(PAGE TEXT)
The test cases were defined prior to recording according to a test matrix, which aims at preventing unintentionally introduced correlations in the dataset. The anomalies in the anomaly dataset also belong to pre-defined test cases. The camera was calibrated according to a world coordinate system before each recording session. For recording, the test subjects were instructed to enter and leave the scene through a specific entrance. For the tilted-view scene, there are four such entrances. In the top-down-view scenes, the test subjects cross the scene either in the X- or Y-direction of the camera coordinate system. The subjects perform a given action after entering the scene and then leave again. The instructions on how an action was to be performed were kept rather vague in order to have some degree of variance between performances of the same action type. A full list of the choreographies can be found on the dataset website https://vizta-tof.kl.dfki.de/building-data-format/ (accessed on 22 April 2022).

3.4. Post-Processing

Post-processing of the data and the annotations is kept to a minimum in order to allow users to choose between using the raw data or applying custom normalization themselves. Images in the person detection dataset are undistorted and remapped to the common pinhole camera model. The original rotation and translation matrices are also provided per sequence for its further conversion to the 3D world coordinate system (e.g., in the form of a point cloud). The segmentation masks and 2D bounding boxes are provided in the coordinates of the undistorted and remapped images (see Section 3.6 for more details on the annotations).

3.5. Data Format

The IR and depth videos are stored as individual frames in the Portable Network Graphics (PNG) format with a single 16-bit channel. The pixel values in the depth images directly correspond to the depth measurements in millimeters. A pixel value of 0 is used as a special value to indicate that there is no valid depth estimation for this pixel. Note that the example frames shown in this paper have been transformed with respect to value range and contrast for better visualization.
(End PAGE TEXT)
* _TASKS AND EXERCISES_
A. In the dataset description, why is post-processing of the data and annotations kept to a minimum?
B. Write out the part of the dataset description that begins at the words "3.5. Data Format" and stops after "for better visualization.".
(EXCERPTED DATA)
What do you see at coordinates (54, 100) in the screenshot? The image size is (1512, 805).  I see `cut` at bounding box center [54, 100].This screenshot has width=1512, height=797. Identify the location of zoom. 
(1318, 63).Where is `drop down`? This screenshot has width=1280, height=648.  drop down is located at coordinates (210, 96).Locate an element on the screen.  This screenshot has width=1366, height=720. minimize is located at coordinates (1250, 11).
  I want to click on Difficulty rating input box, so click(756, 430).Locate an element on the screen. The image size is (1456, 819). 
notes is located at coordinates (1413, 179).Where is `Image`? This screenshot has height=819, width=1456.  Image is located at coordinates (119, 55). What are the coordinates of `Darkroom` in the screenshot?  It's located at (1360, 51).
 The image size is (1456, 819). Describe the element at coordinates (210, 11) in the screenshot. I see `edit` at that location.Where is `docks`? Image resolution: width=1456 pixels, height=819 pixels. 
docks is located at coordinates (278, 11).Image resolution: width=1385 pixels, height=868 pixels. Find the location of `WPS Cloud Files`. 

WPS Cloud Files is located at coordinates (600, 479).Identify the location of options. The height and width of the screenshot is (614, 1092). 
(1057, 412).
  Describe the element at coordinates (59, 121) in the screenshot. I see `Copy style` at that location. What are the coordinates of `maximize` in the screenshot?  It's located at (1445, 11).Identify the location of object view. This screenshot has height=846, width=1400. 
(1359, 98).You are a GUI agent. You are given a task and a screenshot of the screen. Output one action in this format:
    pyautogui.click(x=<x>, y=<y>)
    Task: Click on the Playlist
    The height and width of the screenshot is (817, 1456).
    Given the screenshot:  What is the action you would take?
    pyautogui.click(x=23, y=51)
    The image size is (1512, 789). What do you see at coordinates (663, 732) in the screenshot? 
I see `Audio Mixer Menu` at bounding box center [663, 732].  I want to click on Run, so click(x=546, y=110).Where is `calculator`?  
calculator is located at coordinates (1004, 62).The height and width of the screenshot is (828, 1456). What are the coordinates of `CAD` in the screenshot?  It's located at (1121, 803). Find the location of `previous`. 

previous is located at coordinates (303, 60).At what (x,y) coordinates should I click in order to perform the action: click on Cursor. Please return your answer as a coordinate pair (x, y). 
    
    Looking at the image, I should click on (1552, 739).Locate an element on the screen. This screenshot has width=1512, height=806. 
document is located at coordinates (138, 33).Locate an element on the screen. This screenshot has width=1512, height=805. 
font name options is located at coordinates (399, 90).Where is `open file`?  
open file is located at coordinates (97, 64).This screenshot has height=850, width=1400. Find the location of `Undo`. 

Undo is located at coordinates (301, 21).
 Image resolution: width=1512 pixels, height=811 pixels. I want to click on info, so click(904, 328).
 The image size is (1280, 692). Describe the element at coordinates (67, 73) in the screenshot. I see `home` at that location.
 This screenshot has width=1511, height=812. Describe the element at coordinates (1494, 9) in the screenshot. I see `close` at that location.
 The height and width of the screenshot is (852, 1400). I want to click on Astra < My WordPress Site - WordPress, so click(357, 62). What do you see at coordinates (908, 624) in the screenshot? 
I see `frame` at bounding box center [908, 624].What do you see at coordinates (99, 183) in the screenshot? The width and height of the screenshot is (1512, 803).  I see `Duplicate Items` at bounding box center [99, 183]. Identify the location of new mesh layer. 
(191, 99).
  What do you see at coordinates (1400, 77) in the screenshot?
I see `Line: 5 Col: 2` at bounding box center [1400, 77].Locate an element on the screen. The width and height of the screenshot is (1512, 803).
(End EXCERPTED DATA)
* _ANSWERS TO THIS EXERCISE_
A. It lets users choose between using the raw data or applying their own custom normalization.

B.
3.5. Data Format

The IR and depth videos are stored as individual frames in the Portable Network Graphics (PNG) format with a single 16-bit channel. The pixel values in the depth images directly correspond to the depth measurements in millimeters. A pixel value of 0 is used as a special value to indicate that there is no valid depth estimation for this pixel. Note that the example frames shown in this paper have been transformed with respect to value range and contrast for better visualization.